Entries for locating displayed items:
* begin *

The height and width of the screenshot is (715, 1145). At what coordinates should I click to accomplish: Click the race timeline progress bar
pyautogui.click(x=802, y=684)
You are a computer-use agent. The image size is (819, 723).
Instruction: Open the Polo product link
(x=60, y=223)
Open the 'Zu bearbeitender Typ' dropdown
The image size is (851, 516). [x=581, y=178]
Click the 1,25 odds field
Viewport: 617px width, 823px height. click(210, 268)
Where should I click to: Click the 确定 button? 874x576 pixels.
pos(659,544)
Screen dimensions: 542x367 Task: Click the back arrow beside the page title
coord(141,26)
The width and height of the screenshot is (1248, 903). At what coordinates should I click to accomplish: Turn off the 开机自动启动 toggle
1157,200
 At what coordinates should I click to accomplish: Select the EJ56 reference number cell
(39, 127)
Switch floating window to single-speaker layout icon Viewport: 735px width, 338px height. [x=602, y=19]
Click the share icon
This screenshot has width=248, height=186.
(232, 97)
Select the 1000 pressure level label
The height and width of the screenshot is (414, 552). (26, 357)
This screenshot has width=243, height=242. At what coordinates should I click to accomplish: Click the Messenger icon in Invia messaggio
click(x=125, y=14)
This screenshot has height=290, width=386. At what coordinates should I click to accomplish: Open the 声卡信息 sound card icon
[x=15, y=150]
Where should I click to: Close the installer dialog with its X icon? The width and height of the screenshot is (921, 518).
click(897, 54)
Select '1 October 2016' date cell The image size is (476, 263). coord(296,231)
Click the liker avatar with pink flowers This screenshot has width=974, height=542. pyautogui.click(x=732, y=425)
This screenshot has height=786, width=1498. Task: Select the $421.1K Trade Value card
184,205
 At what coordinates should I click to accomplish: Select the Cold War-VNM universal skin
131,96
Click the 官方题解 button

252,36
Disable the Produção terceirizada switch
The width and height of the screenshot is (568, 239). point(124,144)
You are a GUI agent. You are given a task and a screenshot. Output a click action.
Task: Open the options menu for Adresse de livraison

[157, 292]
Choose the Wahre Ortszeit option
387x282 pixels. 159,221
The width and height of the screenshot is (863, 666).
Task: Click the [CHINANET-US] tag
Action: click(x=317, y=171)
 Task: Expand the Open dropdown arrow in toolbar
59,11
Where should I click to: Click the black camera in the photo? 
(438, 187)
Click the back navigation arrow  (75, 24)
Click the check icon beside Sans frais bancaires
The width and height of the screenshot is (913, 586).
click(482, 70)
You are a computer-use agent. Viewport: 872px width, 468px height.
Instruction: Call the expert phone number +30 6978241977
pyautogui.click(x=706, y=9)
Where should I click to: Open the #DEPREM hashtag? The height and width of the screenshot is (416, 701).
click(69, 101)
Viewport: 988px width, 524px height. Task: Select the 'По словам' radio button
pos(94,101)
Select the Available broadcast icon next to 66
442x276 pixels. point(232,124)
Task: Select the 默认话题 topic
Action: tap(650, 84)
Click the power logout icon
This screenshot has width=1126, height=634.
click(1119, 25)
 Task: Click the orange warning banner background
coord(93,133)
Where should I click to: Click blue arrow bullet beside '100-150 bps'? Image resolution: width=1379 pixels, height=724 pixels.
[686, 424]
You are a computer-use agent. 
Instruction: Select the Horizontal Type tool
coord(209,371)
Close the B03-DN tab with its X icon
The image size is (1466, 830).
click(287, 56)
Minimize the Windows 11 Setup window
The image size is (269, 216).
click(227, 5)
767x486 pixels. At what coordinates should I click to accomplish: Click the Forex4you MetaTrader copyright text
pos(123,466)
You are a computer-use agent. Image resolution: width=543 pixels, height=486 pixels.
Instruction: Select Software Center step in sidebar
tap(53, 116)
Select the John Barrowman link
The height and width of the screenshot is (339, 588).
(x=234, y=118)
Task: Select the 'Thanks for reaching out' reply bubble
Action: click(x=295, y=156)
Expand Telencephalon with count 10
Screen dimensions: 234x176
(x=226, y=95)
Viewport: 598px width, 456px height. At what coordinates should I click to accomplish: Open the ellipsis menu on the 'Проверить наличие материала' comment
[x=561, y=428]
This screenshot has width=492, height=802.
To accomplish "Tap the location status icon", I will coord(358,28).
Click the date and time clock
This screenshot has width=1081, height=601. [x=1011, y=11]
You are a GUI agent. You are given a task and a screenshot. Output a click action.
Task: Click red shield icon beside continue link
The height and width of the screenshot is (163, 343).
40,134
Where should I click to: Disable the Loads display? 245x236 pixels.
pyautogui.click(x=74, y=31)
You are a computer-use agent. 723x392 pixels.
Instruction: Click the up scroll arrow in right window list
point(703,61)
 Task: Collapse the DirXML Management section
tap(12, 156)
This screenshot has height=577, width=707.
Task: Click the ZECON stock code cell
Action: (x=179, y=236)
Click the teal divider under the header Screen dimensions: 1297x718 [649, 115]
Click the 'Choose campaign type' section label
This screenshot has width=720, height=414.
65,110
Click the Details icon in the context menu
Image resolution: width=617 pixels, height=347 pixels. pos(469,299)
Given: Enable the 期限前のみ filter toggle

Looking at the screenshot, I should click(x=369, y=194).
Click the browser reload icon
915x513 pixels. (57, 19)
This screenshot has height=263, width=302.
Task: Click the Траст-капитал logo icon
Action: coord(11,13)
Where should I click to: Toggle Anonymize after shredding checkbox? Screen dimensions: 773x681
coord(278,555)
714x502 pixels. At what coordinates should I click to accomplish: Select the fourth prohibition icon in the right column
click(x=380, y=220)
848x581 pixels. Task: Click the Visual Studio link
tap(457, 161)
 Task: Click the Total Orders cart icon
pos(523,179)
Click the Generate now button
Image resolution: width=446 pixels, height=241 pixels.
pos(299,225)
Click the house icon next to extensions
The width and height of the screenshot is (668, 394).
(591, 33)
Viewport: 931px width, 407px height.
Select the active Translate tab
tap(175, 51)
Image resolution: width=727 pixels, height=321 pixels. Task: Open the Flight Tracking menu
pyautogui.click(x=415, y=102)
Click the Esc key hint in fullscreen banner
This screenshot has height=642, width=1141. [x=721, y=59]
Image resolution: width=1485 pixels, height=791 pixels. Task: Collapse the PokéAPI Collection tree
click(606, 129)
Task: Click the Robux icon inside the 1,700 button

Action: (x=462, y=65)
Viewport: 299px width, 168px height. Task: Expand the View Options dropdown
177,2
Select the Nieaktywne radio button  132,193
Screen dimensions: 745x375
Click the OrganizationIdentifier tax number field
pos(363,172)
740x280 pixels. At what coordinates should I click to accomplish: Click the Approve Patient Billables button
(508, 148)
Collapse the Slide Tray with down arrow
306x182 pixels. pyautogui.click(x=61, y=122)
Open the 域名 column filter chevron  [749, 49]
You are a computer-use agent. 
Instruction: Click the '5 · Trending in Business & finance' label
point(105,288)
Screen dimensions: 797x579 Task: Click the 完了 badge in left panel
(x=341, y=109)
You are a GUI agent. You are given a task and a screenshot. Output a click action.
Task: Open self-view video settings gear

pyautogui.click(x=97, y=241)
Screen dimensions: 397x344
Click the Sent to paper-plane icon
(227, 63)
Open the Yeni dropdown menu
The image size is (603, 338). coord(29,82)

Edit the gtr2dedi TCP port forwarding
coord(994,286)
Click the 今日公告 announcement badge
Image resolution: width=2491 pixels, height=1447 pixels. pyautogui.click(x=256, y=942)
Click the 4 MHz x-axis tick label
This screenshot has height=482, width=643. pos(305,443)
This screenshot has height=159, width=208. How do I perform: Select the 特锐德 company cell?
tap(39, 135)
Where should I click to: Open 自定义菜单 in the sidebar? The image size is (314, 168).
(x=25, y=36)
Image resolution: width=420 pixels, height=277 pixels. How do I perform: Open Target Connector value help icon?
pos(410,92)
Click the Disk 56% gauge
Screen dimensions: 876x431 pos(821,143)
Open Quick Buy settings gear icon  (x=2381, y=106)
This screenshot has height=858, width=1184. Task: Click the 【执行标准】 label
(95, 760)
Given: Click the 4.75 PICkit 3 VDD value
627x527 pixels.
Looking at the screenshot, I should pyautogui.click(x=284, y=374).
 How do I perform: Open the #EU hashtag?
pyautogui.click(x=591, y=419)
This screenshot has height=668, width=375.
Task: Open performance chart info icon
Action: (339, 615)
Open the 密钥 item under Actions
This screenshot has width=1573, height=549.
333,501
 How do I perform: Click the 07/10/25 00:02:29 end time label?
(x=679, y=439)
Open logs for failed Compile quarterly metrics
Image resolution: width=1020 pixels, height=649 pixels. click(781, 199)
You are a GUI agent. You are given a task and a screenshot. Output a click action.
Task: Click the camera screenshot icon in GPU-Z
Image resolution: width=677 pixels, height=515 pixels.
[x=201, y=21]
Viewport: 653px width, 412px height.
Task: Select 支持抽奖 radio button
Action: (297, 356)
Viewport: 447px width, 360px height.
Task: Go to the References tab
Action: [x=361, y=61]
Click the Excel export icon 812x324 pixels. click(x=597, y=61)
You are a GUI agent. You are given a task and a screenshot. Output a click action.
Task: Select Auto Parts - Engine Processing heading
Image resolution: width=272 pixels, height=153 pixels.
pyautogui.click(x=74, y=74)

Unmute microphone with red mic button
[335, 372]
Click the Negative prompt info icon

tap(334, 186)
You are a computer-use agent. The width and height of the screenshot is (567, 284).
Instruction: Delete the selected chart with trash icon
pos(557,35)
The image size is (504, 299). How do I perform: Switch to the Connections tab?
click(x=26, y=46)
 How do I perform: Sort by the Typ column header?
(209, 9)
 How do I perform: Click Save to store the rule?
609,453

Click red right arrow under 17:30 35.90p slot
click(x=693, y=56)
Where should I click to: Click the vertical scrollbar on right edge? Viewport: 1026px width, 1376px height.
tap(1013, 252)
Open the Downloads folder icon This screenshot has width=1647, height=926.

* end *

**REQUIRED TASK**.
Convert the entries from the line containing "War-VNM universal skin" through the line containing "Action: click(x=317, y=171)" into a Markdown table with the columns Row and Line. Number each line in order and omit blank lines.

**ANSWER FOR THE TASK**.
| Row | Line |
|---|---|
| 1 |  At what coordinates should I click to accomplish: Select the Cold War-VNM universal skin |
| 2 | 131,96 |
| 3 | Click the 官方题解 button |
| 4 | 252,36 |
| 5 | Disable the Produção terceirizada switch |
| 6 | The width and height of the screenshot is (568, 239). point(124,144) |
| 7 | You are a GUI agent. You are given a task and a screenshot. Output a click action. |
| 8 | Task: Open the options menu for Adresse de livraison |
| 9 | [157, 292] |
| 10 | Choose the Wahre Ortszeit option |
| 11 | 387x282 pixels. 159,221 |
| 12 | The width and height of the screenshot is (863, 666). |
| 13 | Task: Click the [CHINANET-US] tag |
| 14 | Action: click(x=317, y=171) |